Exercise instructions. Reproduce verbatim the material from the line containing "Task: Open the Outils menu" through the end of the material, both ends included. Omit the pictures from your output.

Information provided.

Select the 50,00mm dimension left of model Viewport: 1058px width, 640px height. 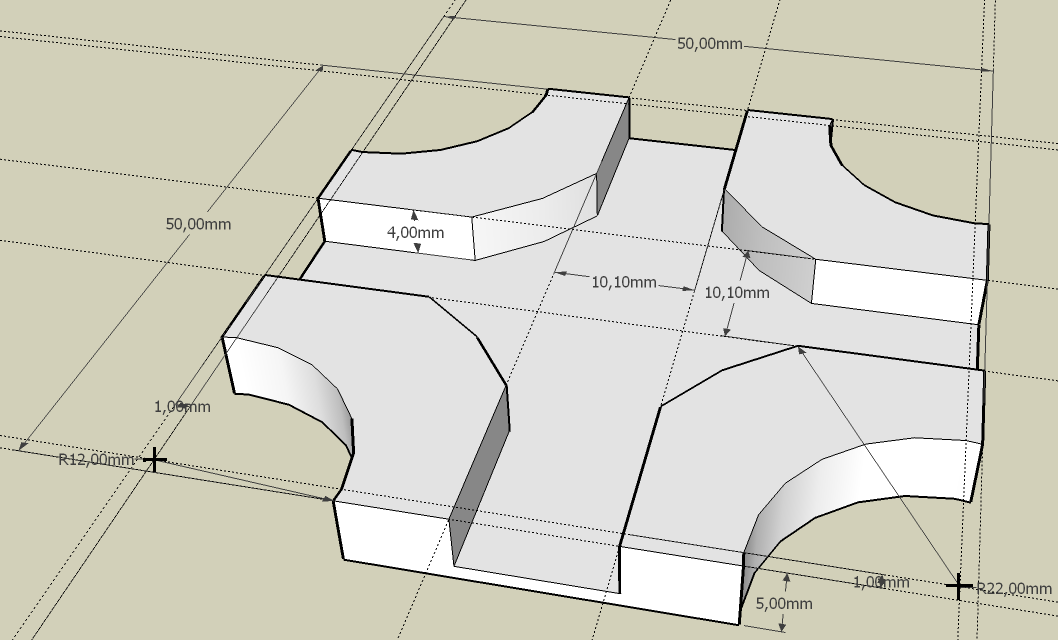[x=197, y=224]
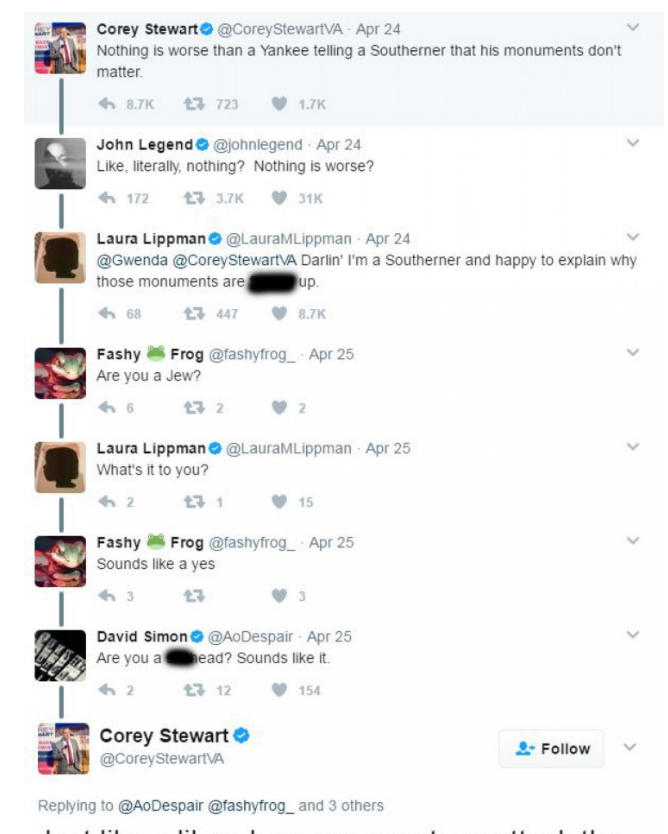Reply to Corey Stewart's monuments tweet
This screenshot has width=668, height=834.
[x=105, y=103]
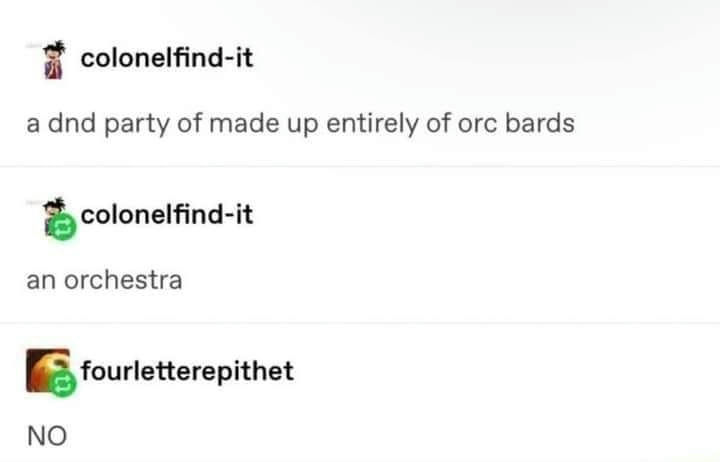Viewport: 720px width, 462px height.
Task: Click the word 'orchestra' in second post
Action: point(123,280)
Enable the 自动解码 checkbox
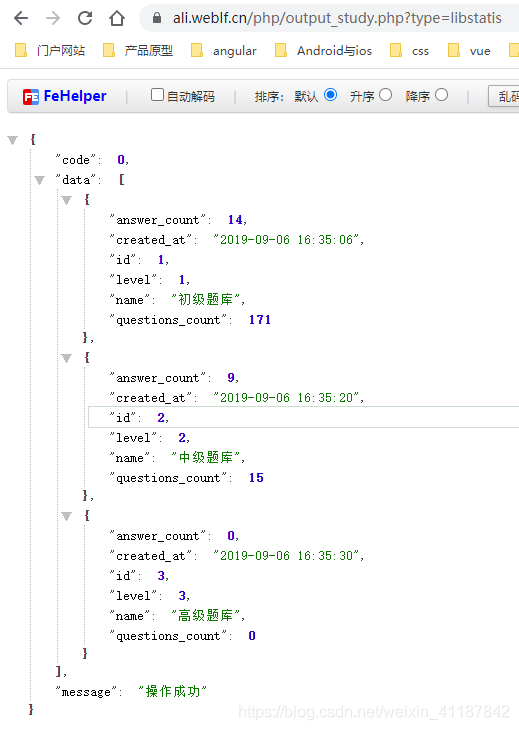The height and width of the screenshot is (730, 519). click(157, 95)
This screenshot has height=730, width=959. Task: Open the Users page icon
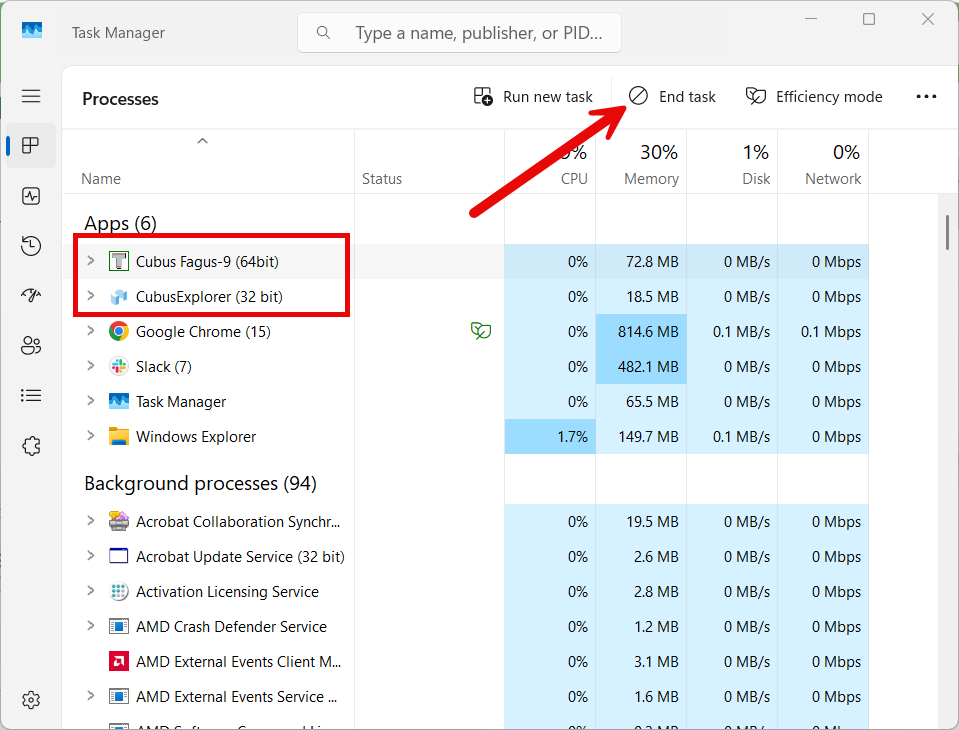click(31, 346)
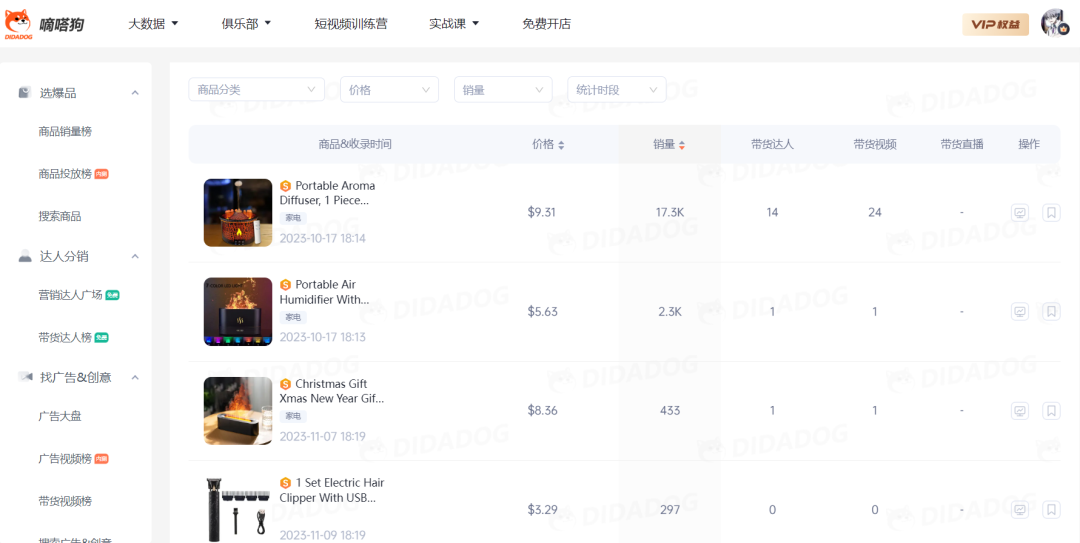
Task: Sort the table by 销量 column
Action: [669, 144]
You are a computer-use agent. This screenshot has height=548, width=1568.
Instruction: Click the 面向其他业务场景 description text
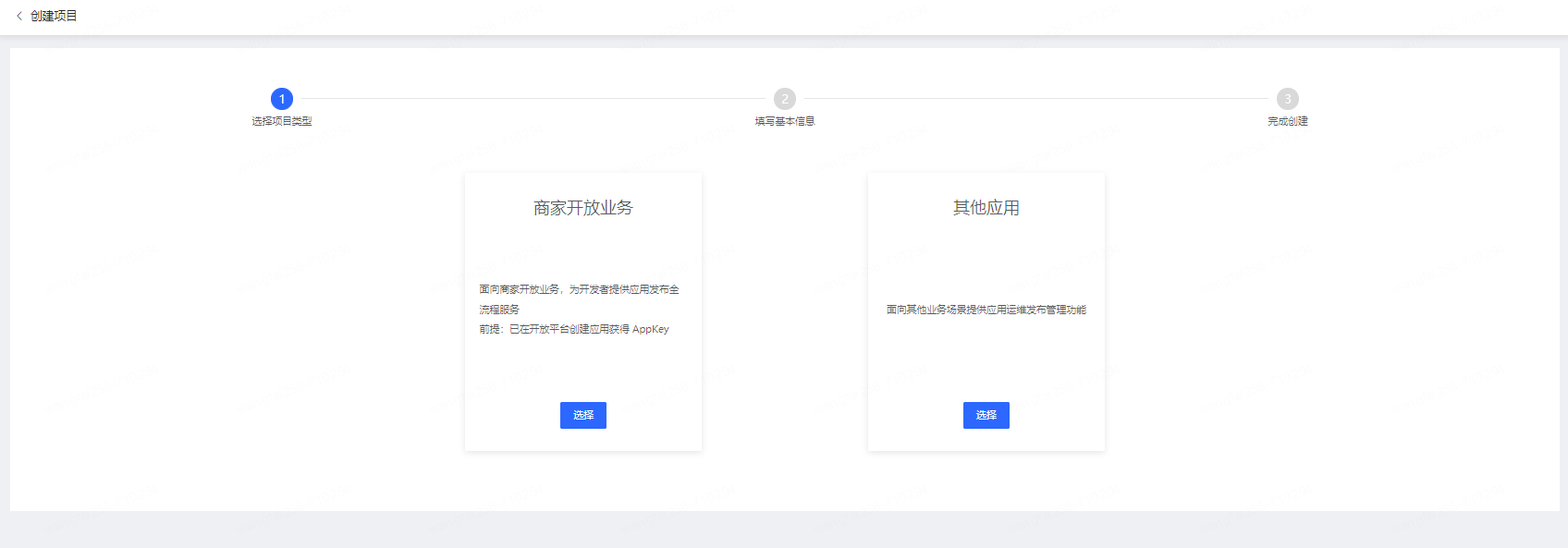tap(986, 310)
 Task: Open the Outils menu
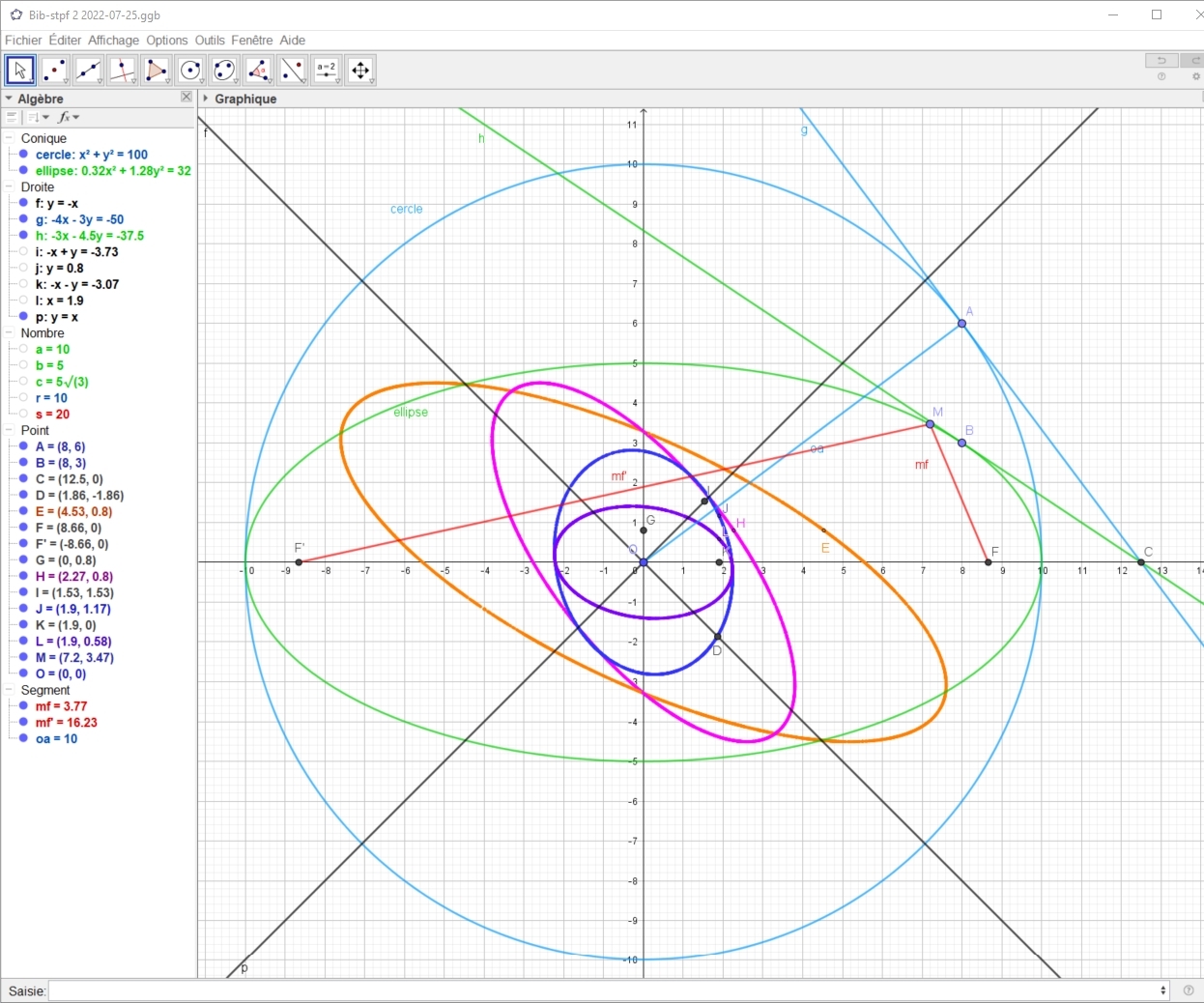pos(209,40)
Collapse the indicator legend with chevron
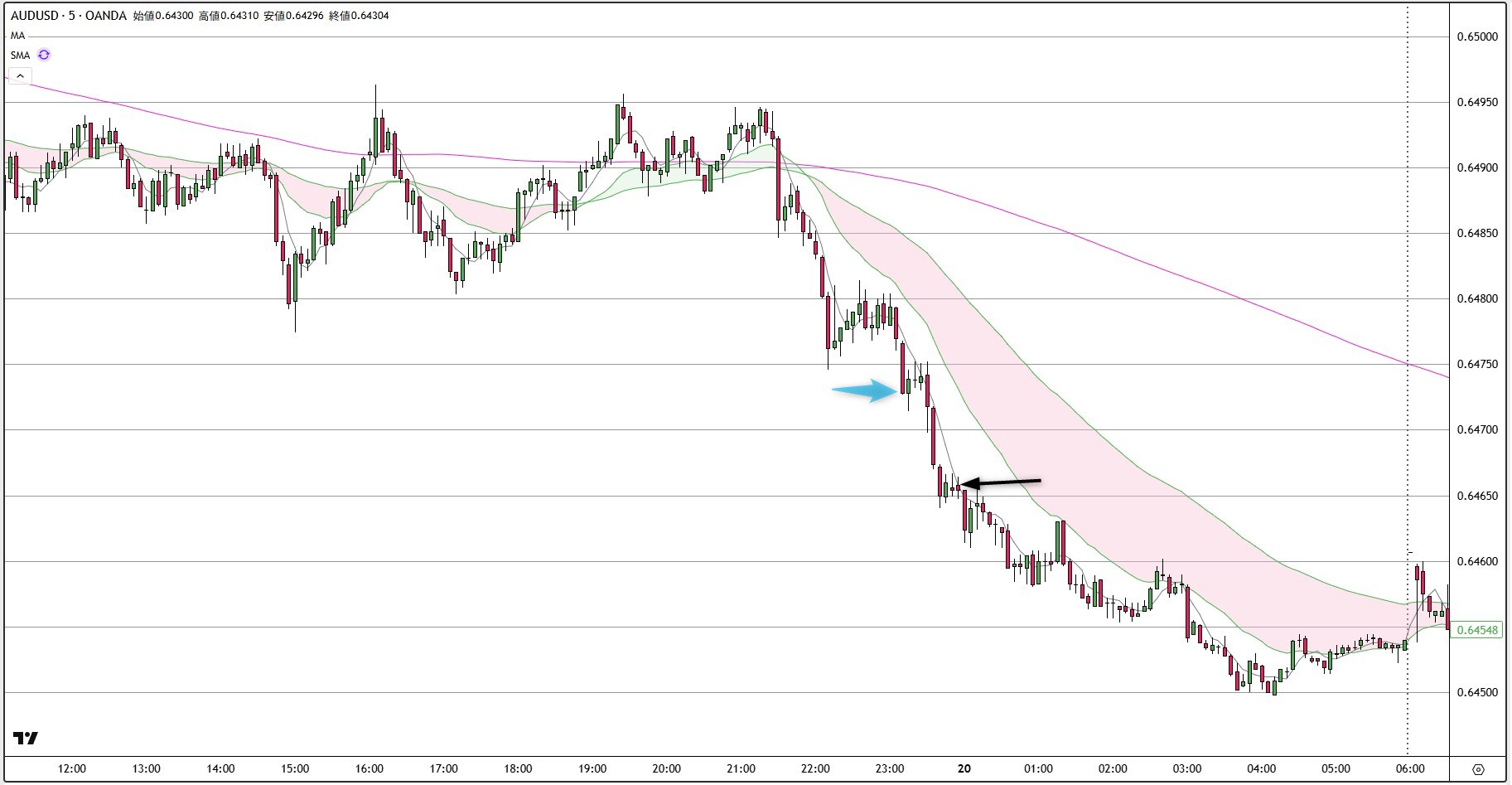 tap(20, 76)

Reply to the task.
 Task: Open the Outils menu
pos(209,40)
Collapse the indicator legend with chevron
 tap(20, 76)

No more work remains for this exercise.